Why would a brand introduce a new product line? You’d expect the answer to be short and simple: to make money. But the truth of the matter is that the answer to this question is rarely straightforward.
If done in the spirit of innovation, the new venture requires investment into research and development, head count, and marketing budget—and even then, returns are not guaranteed. This question becomes even more acute when the product in question is mechanical timepieces, because, let’s be honest, the demand is niche.
But in an odd, slightly parochial way, it is that exclusivity that makes mechanical timepieces so appealing. It also explains Leica’s decision to launch a new line of watches earlier this year. The high-end camera maker still hand-makes its products in its manufacture in Germany. It focuses on craftsmanship, exclusivity and emotion–adjectives that could very well describe some of the most renowned haute horlogerie brands.
In fact, Leica does not see itself as just a camera maker. It has built up a community of photographers who can share their works at the Leica galleries, or over coffee at the Leitz cafe. While having a Leica slung on their shoulders is akin to a tribal mark, having a Leica watch on their wrist reinforces the sense of community—at least, that’s what the brand hopes to achieve.

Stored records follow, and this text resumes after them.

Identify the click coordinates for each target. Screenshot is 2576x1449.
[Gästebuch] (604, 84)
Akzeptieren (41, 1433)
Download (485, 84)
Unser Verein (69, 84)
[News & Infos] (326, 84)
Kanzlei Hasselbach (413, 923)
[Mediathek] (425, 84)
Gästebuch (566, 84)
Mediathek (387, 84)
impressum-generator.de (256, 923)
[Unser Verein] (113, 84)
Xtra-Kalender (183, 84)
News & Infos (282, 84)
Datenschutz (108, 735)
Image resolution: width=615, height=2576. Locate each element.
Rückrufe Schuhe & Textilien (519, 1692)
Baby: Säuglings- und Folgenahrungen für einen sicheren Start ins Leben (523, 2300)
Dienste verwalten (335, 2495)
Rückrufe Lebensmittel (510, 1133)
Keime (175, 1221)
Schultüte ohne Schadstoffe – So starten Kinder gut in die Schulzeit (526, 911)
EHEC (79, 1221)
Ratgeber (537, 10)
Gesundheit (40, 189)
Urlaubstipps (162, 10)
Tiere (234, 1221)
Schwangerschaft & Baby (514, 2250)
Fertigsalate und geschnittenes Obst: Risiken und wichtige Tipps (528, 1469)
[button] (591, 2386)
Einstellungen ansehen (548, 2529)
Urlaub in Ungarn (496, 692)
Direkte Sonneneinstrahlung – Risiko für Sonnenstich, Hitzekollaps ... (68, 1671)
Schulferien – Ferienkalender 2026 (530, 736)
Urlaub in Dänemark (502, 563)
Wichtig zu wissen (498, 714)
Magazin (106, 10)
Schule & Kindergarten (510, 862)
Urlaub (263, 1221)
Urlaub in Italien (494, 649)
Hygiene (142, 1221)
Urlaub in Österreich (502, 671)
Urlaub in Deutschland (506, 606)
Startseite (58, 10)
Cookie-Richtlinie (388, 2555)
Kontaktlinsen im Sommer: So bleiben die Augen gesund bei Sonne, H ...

Thankfully, the brand’s decision was not a pure marketing effort that resulted in buying an ETA movement, and slapping on the Leica logo on the dial. When Leica launched the third wave of its Leitz Park campus in June this year, it also opened the Ernst Leitz Werkstätten, a watch manufacture where timepieces are designed and assembled.
So far, two limited edition collections have been launched: the L1 and L2, which are wholly made in Germany. The movements have been developed in conjunction with Lehmann Präzision GmbH, a German production company that specialises in precision manufacturing for the optical and watchmaking industries.
Thus, the components that have been used within the timepiece are of top-notch quality, and this can be evinced by the open caseback used for both the L1 and L2. The sapphire caseback affords a view of the beautifully polished and finished movement, a decision that allows wearers to truly gauge the high level of quality that the timepiece vaunts.
There are many design elements that are uniquely Leica and are evocative of its photographic legacy, as the watches were conceptualised by Professor Achim Heine, who oversees the designs of the cameras. For instance, the sapphire glass is cambered to imitate the camera lens. The crown—that oft-neglected child—is where the magic happens. The push-piece needs to be activated to put the crown in time-setting mode, an action reminiscent to the changing a camera setting.
Both the Leica L1 and L2 are manual-winding, measure 41mm, and feature a small seconds sub-dial; date window; power reserve indicator and a crown status indicator. The L2 features an additional module that operates the second time zone display. Both are available in stainless steel, and the L2 comes in an additional snazzy rose gold case.